Posted on 04 aprile 2012 by admin

NAPOLI ( di Atanasio Pizzi) – Dei riti che accompagnano l’etnia arbëreshë nel corso dell’anno solare, quello della Pasqua è anticipato da un singolare consuetudine: accumulare selezionando un rilevante quantitativo di uova.

Il rito ha inizio ad opera delle domme, intente a raccogliere in una cesta di vimini, riposta su uno dei due bauli di casa e di giorno in giorno depositarvi uova che le  galline di casa giornalmente depositavano;  il cesto poi sarebbe stato colmo quando, la Pasqua era  alle porte.

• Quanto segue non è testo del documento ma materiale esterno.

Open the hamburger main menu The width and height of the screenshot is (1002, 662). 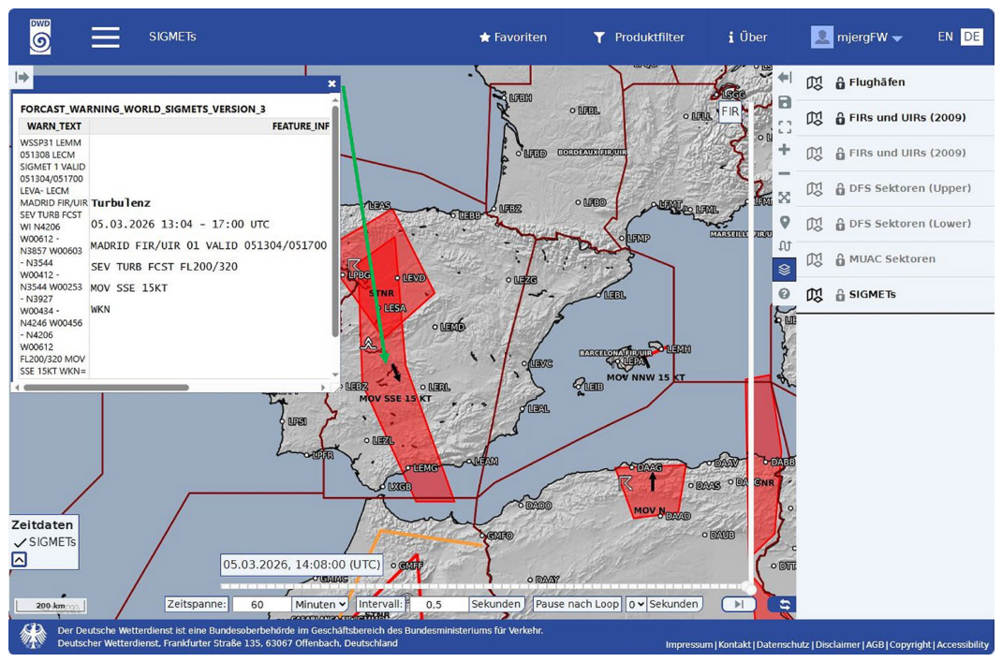click(x=106, y=37)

Gli eventi che potevano rallentare tale consuetudine  era l’efficienza organizzativa del pollaio di casa in specie se  Poliàtë mu bhën Closh” e questo diventava un problema, risolvibile, solo con l’abbondanza dei cesti delle vicine.

Le uova, segno fondamentale della Pasqua, sono l’ingrediente primario per realizzare i manufatti dolciari, che diverranno l’emblema sulle tavole degli arbëreshë.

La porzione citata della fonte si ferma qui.